Thankyou, el_novato. Just to make sure....
"Ahora viene lo interesante" "Viene lo interesante". This emphasises 'lo interesante'? The really INTERESTING bit is coming
"Lo interesante viene ahora" "Lo interesante viene" This emphasises 'viene (ahora)'? The interesting bit IT'S ON ITS WAY
Or have I got it the wrong way round?
Philippa


----------



## Leopold

Philippa said:
			
		

> Thankyou, el_novato. Just to make sure....
> "Ahora viene lo interesante" "Viene lo interesante". This emphasises 'lo interesante'? The really INTERESTING bit is coming
> "Lo interesante viene ahora" "Lo interesante viene" This emphasises 'viene (ahora)'? The interesting bit IT'S ON ITS WAY
> Or have I got it the wrong way round?
> Philippa


 I think it's the other way round. The first part is the most emphasied. anyway I think I would never say "viene lo interesante", nor "viene lo bueno", nor "lo interesante viene" without specify the time when it'll come.

 L.


----------



## Edwin

el_novato said:
			
		

> I am telling "expressions" not "adjective".



Debes decir, ''I am *saying* ''expressions'' not ''adjective''.


----------



## el_novato

Edwin said:
			
		

> Debes decir, ''I am *saying* ''expressions'' not ''adjective''.



I am saying "gracias por la correción".

Gracias Edwin.


----------



## dave

Artrella said:
			
		

> Hola Philippa!!
> 
> Más del 40% de los jóvenes>>>  Estás hablando del "40% por ciento">>> esto es singular entonces el verbo va en singular....



Hi Art,

But why is it singular? "40%" (or "more than 40%") seems very plural to me - it's certainly more than 1 person!

Ta.

Dave


----------



## elroy

Artrella said:
			
		

> Hola Novato!! some corrections to your text:
> 
> corrects>>> adjectives in English are always singular.  So no "s"
> Both expressions play with word order
> The only purpose of changing the word order is to emphasise certain words
> 
> 
> The only one thay is incorrect is "corrects". The other two are suggestions.
> 
> 
> Bye! Nilda



The other corrections are indeed valid; i.e., they are not just suggestions.

*word order * (not words order): When a noun is used as an adjective, it is always in the singular, whether it refers to a singular or plural concept.  Other examples: *book fair, school party, computer program*, etc.

§ Supplied information

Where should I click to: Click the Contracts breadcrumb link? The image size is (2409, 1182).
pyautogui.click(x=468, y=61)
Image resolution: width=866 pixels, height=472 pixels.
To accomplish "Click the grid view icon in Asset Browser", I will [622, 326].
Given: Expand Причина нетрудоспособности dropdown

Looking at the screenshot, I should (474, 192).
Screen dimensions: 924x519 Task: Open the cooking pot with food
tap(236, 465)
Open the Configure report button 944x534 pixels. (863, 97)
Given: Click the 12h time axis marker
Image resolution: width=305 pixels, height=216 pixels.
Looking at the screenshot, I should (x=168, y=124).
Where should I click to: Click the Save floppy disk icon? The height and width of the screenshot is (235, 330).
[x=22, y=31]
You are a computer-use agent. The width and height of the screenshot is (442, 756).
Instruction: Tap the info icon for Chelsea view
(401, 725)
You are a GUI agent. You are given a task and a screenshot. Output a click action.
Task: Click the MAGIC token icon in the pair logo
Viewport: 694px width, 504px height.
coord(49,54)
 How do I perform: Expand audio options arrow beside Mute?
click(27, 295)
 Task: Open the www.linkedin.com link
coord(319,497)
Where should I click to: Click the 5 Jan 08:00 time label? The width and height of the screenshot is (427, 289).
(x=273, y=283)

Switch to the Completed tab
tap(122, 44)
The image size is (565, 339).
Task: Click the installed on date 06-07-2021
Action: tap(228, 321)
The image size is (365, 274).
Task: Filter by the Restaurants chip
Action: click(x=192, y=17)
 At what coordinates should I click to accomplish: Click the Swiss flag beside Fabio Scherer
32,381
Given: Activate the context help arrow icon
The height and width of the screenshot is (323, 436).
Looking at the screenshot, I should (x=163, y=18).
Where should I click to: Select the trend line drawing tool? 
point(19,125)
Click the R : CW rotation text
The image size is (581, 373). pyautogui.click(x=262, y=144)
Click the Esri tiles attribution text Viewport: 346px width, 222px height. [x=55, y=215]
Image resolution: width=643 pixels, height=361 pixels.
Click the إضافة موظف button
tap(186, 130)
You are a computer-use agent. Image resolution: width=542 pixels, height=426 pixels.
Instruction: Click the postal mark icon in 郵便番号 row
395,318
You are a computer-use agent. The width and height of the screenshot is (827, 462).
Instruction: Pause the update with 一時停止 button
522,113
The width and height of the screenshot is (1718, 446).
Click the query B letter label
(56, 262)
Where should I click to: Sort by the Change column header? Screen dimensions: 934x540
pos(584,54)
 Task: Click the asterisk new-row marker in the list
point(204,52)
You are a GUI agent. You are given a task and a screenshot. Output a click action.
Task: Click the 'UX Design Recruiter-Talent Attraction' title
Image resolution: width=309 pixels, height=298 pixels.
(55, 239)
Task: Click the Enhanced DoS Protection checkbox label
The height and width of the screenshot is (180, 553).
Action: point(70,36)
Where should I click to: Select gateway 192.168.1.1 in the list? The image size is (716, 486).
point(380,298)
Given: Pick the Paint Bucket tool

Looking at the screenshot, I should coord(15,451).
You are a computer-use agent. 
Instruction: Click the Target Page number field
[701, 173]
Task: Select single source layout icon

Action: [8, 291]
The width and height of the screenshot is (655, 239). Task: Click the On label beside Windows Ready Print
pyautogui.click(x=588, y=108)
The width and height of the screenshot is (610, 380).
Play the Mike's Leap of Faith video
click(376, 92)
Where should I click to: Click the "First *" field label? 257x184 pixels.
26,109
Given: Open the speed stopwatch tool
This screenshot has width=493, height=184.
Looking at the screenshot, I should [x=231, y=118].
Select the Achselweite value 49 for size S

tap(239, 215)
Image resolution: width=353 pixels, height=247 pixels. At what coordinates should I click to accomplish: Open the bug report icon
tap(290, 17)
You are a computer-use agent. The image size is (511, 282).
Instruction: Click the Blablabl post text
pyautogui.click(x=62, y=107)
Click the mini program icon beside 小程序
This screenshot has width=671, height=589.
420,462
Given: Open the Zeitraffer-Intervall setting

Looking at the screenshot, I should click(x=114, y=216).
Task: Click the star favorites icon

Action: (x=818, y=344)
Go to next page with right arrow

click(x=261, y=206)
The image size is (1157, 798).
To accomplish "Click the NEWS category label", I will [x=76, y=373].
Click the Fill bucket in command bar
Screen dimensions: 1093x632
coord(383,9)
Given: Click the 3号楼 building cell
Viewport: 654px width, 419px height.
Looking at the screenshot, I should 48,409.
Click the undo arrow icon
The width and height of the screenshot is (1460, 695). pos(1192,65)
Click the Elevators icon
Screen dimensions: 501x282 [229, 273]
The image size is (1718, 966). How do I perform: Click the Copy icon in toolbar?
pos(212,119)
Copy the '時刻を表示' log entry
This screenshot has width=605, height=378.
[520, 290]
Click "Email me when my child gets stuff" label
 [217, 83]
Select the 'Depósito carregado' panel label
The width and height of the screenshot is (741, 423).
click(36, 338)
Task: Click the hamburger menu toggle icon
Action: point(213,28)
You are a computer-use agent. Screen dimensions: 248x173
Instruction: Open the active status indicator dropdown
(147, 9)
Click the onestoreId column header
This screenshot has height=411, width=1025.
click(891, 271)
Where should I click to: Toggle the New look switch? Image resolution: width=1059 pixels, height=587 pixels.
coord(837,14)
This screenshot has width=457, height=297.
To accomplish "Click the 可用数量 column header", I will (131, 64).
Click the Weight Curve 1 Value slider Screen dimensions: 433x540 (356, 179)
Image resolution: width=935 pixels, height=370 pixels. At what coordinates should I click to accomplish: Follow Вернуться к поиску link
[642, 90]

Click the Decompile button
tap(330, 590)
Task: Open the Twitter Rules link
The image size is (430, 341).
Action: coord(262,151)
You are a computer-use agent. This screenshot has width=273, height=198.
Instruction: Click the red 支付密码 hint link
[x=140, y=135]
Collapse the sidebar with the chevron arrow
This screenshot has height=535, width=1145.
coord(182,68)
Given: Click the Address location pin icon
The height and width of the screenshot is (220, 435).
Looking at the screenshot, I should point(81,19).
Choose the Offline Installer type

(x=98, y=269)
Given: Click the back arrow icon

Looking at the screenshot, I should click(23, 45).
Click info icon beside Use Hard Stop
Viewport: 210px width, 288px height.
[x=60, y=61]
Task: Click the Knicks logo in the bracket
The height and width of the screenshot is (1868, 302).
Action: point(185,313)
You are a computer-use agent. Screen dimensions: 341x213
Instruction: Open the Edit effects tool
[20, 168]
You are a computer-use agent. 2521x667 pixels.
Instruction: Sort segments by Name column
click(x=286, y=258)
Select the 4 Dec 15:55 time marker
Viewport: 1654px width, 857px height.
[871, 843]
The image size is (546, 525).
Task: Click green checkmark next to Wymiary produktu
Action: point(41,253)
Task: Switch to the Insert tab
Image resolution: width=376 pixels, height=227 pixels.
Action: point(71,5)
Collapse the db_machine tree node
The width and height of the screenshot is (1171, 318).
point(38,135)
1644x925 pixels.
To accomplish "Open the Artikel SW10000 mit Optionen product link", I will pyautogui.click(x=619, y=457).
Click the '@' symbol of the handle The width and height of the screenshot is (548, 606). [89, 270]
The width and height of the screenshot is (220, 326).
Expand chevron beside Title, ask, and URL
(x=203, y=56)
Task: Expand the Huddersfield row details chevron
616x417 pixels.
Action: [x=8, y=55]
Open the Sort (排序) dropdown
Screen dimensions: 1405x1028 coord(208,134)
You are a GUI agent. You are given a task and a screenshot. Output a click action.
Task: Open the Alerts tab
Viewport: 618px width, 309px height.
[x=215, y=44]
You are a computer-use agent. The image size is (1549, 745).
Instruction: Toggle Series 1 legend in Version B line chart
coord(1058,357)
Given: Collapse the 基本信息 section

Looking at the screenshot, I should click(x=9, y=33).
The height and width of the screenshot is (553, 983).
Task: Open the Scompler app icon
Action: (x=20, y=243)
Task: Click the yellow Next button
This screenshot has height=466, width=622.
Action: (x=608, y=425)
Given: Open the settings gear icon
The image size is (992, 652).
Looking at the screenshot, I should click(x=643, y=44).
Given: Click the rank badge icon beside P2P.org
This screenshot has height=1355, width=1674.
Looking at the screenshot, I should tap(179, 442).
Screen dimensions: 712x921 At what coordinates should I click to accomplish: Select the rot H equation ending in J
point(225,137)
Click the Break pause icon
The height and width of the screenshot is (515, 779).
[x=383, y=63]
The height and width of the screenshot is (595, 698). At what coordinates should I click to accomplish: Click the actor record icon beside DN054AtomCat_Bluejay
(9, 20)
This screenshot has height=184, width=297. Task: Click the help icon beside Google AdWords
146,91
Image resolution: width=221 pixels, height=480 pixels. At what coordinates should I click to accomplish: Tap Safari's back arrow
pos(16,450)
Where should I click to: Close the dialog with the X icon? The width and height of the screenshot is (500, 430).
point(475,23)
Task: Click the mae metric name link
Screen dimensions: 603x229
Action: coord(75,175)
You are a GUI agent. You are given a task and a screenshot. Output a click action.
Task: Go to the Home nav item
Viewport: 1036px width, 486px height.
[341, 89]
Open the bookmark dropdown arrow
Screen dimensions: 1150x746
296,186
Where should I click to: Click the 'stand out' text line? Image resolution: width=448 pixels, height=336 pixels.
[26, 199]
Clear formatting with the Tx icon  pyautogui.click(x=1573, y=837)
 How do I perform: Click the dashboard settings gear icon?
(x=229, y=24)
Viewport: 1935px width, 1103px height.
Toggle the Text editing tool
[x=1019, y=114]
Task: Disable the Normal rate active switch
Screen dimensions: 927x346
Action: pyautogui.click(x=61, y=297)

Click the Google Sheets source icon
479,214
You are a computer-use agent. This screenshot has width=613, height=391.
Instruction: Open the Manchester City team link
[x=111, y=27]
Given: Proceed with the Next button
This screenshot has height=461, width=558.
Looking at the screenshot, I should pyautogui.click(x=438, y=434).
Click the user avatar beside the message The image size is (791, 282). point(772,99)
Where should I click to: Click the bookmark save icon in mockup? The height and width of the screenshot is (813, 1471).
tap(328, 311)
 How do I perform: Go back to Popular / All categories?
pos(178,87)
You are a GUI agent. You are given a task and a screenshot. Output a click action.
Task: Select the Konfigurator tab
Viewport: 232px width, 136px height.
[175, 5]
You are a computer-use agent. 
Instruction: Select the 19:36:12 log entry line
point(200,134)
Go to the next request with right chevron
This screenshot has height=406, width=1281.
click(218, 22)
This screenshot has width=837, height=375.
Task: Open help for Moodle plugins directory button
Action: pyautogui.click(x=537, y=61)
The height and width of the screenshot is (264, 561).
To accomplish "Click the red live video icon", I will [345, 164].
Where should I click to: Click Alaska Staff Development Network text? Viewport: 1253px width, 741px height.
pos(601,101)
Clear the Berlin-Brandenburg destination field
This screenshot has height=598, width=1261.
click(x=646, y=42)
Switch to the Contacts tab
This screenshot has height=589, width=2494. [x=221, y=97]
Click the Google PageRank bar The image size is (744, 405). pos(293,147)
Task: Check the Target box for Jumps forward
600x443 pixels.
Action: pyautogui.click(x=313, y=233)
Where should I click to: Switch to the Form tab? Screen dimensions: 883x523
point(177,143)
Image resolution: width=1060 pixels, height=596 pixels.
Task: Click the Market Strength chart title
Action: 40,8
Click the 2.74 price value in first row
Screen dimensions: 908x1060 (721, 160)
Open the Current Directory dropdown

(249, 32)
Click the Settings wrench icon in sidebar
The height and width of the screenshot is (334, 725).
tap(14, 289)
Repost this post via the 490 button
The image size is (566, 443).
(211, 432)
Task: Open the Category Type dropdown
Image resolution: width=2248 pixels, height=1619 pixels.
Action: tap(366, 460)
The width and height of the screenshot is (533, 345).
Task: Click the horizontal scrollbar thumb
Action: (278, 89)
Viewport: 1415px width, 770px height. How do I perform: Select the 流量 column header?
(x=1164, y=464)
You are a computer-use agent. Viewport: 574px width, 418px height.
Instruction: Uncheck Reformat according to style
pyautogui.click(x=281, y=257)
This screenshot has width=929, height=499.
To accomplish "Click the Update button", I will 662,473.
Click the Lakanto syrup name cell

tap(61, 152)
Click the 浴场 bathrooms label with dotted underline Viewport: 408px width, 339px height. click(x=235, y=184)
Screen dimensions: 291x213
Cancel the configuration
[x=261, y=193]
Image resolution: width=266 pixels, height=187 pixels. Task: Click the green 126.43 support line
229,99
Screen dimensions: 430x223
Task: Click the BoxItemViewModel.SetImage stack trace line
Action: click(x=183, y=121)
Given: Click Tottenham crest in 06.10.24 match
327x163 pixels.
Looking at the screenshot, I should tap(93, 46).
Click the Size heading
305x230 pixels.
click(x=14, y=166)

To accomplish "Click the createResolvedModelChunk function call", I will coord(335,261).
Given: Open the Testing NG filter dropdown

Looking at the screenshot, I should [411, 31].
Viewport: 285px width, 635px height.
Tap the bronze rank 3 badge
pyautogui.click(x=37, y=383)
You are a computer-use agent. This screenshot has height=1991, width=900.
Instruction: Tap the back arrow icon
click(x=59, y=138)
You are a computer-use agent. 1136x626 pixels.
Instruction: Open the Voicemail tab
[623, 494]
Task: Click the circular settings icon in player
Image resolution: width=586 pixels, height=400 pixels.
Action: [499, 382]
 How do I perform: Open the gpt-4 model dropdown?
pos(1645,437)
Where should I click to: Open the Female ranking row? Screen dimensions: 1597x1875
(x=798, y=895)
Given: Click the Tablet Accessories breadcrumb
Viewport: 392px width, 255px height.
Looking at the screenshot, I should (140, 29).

§ What is required
Return the part of the forum thread on Spanish word order from "The other corrections" to "computer program*, etc.", copied word for word.

§ Written response
The other corrections are indeed valid; i.e., they are not just suggestions.

*word order * (not words order): When a noun is used as an adjective, it is always in the singular, whether it refers to a singular or plural concept.  Other examples: *book fair, school party, computer program*, etc.